» **What you should do**:
Reproduce the lines of the listing below, from the line containing "Image resolution: width=637" through the end of the listing, and omit the pictures.

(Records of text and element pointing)
☆ ☆ ☆ ☆
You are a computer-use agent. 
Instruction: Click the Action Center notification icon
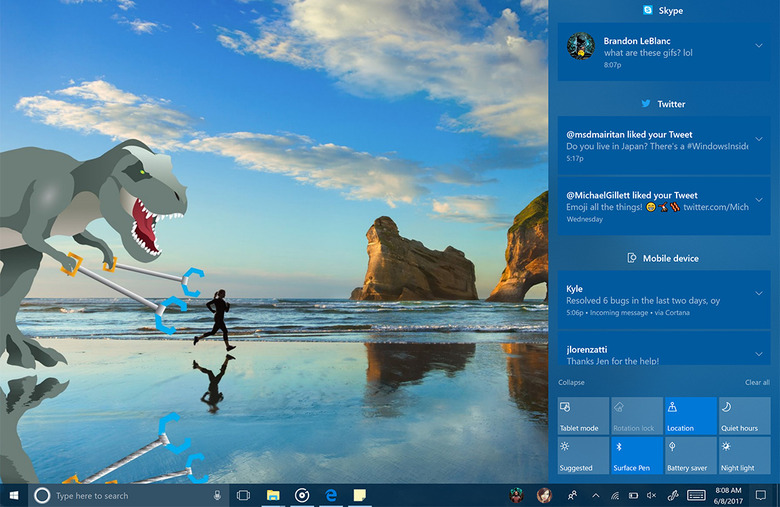pos(761,495)
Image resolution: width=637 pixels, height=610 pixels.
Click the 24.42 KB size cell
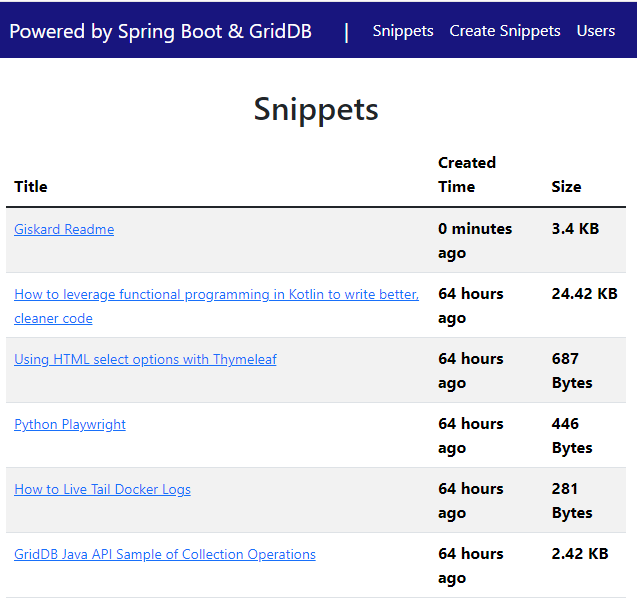click(x=584, y=294)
☆ ☆ ☆ ☆
» **Task response**:
Image resolution: width=637 pixels, height=610 pixels.
Click the 24.42 KB size cell
click(x=584, y=294)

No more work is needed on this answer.